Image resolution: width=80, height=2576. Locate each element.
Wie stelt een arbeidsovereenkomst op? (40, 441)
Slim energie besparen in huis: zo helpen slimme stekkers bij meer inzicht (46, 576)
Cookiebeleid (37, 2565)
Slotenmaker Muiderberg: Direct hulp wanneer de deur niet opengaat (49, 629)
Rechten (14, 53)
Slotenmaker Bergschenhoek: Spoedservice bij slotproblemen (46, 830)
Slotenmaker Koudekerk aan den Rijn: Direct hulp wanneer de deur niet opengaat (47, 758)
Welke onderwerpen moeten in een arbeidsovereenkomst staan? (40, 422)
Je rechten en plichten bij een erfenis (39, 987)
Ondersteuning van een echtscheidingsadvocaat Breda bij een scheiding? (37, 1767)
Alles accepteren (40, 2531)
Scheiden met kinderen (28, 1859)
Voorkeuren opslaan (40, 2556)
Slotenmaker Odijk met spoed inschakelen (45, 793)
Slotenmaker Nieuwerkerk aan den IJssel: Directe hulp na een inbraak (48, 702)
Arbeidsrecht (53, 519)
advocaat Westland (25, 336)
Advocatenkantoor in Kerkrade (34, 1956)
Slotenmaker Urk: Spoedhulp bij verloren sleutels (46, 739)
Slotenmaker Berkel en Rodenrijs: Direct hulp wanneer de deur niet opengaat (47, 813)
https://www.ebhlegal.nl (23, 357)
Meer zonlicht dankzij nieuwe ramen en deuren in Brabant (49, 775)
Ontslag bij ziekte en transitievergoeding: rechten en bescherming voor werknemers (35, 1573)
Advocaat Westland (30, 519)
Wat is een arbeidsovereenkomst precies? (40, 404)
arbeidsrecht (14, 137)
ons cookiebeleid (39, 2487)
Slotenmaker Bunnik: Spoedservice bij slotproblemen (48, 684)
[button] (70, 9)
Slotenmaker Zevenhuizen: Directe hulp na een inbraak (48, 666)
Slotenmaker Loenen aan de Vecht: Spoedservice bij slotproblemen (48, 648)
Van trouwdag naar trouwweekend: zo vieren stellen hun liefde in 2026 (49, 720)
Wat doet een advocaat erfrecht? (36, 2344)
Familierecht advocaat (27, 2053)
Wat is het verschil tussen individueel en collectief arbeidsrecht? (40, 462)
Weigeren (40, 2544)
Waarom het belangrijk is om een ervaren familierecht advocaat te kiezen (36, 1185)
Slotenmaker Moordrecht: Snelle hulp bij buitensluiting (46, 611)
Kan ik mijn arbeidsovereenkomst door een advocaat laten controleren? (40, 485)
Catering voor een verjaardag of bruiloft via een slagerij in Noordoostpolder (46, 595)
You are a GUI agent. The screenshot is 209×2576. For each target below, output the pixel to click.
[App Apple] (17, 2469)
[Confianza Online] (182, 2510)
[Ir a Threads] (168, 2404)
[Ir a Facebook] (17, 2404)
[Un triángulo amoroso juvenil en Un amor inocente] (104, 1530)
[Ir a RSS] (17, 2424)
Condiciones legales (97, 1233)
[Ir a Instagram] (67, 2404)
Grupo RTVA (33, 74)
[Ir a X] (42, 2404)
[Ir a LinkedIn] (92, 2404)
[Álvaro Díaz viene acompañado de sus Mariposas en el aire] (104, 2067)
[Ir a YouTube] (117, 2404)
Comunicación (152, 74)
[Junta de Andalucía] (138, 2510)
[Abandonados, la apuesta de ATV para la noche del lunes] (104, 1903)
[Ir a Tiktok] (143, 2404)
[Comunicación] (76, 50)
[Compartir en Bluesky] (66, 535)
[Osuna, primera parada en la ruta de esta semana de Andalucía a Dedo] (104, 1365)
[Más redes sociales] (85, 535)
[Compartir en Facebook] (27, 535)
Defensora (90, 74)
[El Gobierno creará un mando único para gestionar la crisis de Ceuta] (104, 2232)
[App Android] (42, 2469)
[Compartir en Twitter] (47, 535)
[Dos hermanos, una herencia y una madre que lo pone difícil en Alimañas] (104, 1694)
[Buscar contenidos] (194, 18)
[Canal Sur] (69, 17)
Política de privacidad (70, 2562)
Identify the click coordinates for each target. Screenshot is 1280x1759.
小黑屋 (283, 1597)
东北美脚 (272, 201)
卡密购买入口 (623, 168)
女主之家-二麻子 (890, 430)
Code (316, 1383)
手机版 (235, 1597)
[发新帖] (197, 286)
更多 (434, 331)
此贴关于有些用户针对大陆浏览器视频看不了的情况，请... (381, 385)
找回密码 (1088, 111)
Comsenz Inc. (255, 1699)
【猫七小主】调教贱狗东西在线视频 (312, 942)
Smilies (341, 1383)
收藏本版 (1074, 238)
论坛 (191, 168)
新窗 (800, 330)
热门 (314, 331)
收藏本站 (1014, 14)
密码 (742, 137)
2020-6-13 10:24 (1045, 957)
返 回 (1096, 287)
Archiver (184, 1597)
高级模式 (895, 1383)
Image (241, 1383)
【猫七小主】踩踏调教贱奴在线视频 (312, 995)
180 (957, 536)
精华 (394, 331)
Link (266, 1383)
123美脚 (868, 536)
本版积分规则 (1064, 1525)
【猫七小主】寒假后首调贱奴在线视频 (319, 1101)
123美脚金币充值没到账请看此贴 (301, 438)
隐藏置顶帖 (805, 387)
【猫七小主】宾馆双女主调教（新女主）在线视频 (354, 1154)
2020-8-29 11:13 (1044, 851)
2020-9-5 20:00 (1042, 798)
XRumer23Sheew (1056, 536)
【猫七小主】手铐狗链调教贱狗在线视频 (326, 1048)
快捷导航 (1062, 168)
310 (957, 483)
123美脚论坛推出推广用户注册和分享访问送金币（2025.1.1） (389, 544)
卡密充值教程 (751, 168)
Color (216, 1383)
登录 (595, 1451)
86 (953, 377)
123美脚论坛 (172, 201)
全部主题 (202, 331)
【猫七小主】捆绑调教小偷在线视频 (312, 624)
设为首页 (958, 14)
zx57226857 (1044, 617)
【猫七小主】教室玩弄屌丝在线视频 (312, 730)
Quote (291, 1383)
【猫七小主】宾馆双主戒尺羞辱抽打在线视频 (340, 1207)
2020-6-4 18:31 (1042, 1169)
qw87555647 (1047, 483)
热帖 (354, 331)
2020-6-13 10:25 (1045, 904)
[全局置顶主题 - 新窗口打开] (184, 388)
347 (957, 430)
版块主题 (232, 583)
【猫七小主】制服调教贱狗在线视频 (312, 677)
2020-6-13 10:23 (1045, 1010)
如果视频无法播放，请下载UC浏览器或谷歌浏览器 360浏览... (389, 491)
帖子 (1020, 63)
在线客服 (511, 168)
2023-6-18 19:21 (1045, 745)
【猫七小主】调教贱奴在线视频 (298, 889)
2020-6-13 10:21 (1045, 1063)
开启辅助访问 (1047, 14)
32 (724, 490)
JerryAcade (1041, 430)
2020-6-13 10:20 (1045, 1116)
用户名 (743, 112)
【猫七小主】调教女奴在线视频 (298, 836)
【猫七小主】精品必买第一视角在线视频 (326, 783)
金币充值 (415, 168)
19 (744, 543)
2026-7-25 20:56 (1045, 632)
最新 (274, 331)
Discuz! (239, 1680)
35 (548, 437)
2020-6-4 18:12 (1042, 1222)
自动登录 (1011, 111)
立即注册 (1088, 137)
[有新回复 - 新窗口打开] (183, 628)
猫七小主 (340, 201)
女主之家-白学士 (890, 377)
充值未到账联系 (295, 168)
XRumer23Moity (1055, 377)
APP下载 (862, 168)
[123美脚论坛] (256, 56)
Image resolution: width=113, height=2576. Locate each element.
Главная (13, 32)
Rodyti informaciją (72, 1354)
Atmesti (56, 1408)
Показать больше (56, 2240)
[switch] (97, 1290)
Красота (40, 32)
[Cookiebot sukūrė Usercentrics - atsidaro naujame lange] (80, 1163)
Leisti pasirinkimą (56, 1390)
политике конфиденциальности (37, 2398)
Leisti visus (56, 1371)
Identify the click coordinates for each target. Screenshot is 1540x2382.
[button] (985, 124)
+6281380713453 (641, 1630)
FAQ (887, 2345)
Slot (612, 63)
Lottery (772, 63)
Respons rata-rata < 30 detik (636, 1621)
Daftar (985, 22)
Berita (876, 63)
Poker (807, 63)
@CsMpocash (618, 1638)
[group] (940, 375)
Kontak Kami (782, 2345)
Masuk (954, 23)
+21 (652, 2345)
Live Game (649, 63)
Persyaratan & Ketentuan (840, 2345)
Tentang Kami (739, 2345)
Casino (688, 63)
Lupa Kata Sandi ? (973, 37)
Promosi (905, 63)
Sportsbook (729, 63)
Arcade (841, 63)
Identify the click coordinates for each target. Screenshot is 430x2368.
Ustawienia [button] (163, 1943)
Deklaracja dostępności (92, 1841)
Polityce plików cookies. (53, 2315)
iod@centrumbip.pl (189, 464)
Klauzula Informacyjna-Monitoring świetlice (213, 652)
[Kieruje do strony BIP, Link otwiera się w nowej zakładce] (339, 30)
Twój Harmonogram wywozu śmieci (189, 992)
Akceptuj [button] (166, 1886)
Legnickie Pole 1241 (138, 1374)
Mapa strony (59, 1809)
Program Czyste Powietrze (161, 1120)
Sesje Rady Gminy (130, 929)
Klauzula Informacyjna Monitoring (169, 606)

*ACTIVITY:*
For this exercise, repeat exactly the lines of the data above from the one with "本版积分规则 (1064, 1525)" down to the one with "卡密充值教程 (751, 168)", both end lines included.

*SOLUTION FOR THIS TASK:*
本版积分规则 (1064, 1525)
【猫七小主】寒假后首调贱奴在线视频 (319, 1101)
123美脚金币充值没到账请看此贴 (301, 438)
隐藏置顶帖 (805, 387)
【猫七小主】宾馆双女主调教（新女主）在线视频 (354, 1154)
2020-8-29 11:13 (1044, 851)
2020-9-5 20:00 (1042, 798)
XRumer23Sheew (1056, 536)
【猫七小主】手铐狗链调教贱狗在线视频 (326, 1048)
快捷导航 (1062, 168)
310 (957, 483)
123美脚论坛推出推广用户注册和分享访问送金币（2025.1.1） (389, 544)
卡密充值教程 (751, 168)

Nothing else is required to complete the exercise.